What to work on
Would you print the lines below exactly, beginning at the line that has "This screenshot has height=362, width=768." and stopping after the line that has "The image size is (713, 588)."? Only those lines, and no pictures.

☆ ☆ ☆ ☆

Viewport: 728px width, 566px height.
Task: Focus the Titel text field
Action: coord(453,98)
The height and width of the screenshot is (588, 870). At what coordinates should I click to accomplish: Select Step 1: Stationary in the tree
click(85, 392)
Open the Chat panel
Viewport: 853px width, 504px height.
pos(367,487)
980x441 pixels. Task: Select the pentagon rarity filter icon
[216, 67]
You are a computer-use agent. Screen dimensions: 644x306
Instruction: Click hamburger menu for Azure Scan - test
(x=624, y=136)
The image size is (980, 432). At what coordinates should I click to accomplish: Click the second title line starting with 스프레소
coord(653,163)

☆ ☆ ☆ ☆

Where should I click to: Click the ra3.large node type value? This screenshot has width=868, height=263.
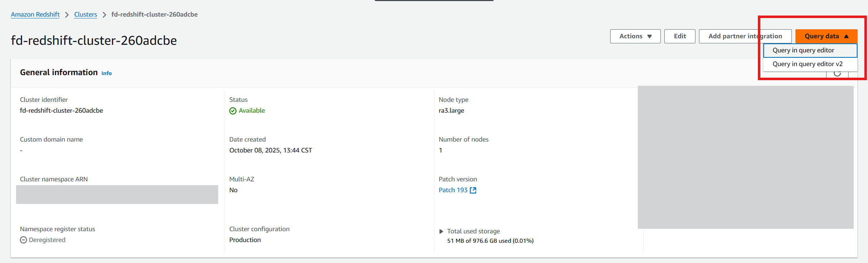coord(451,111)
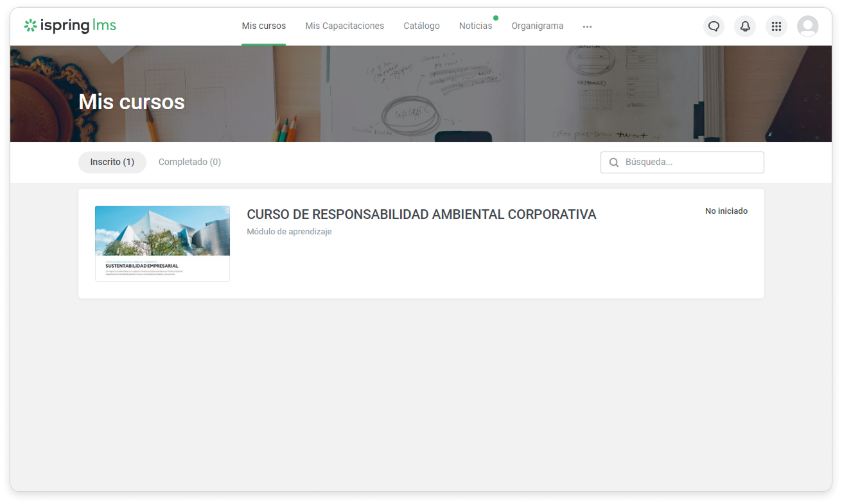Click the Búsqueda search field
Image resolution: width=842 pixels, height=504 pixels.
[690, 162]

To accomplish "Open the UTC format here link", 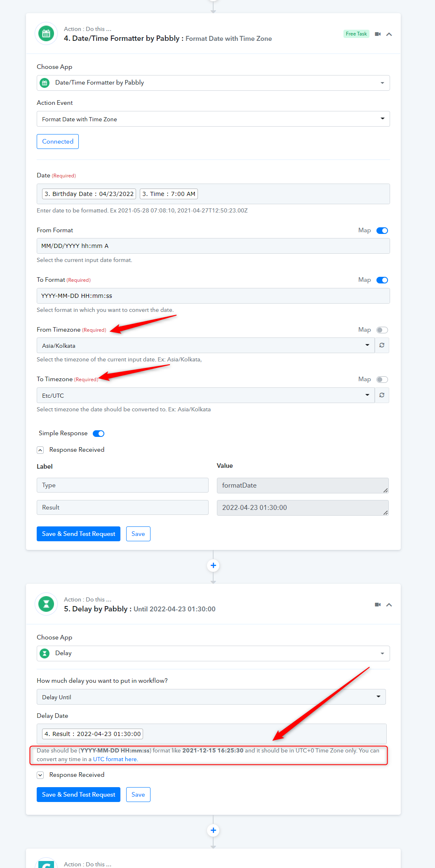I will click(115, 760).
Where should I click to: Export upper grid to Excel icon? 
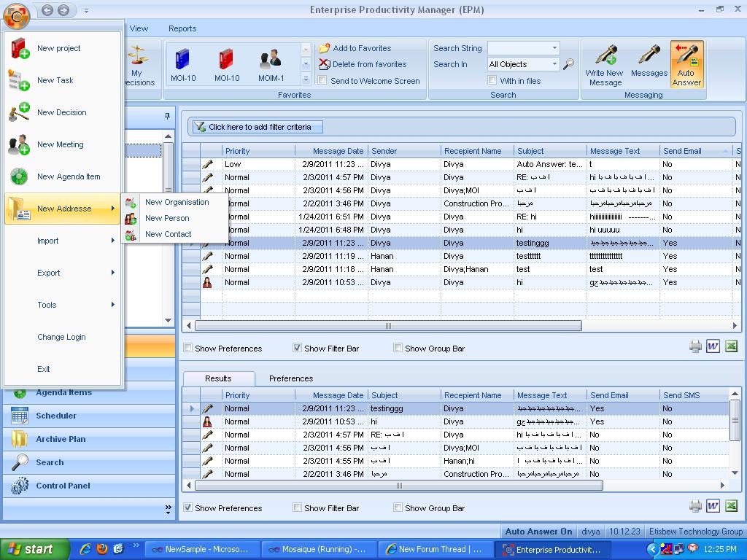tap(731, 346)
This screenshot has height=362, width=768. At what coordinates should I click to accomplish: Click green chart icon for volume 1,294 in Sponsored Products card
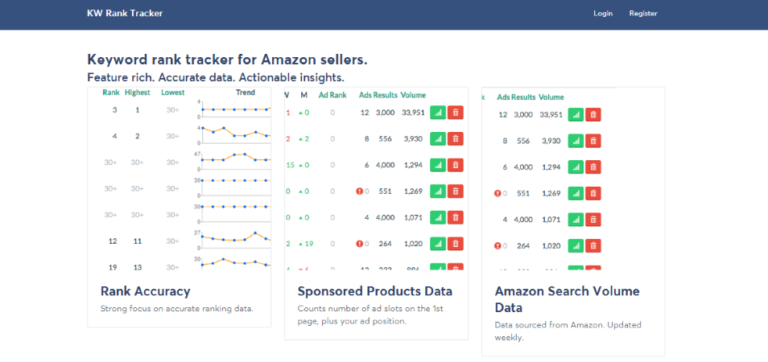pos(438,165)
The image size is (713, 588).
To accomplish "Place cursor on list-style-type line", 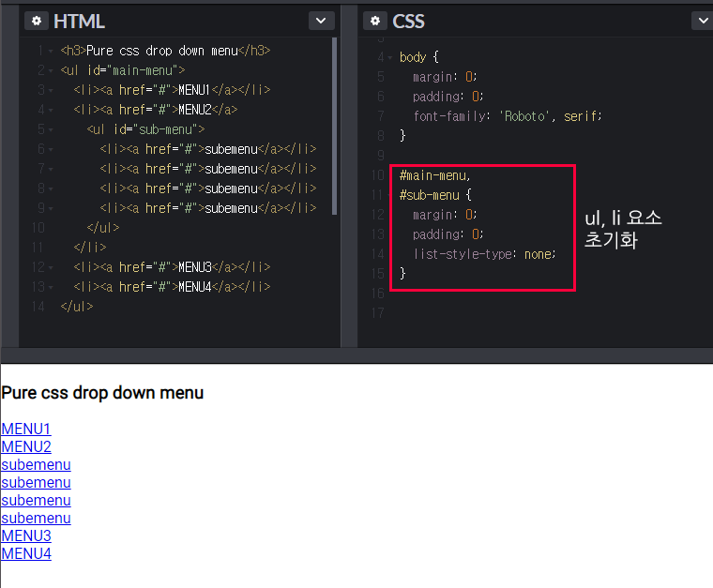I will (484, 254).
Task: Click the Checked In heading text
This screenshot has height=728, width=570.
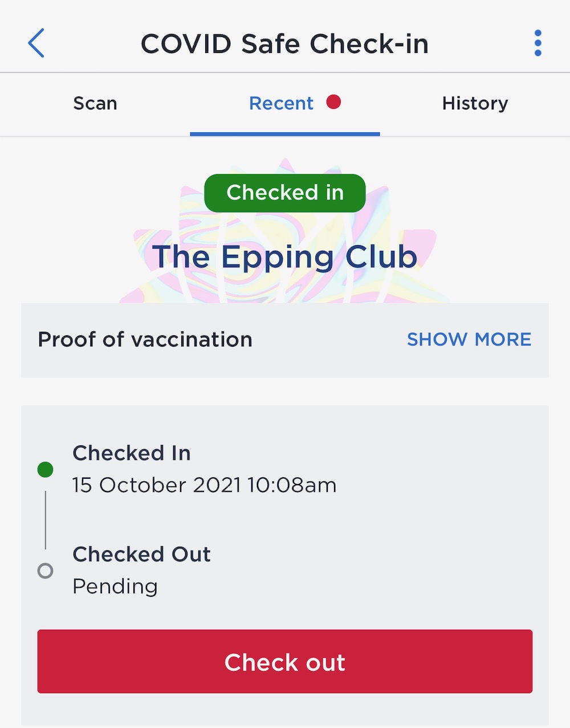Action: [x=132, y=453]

☆ ☆ ☆ ☆

Worked solution
This screenshot has height=362, width=768. At what coordinates should I click to accomplish: Click green chart icon for volume 1,294 in Sponsored Products card
pos(438,165)
The image size is (713, 588).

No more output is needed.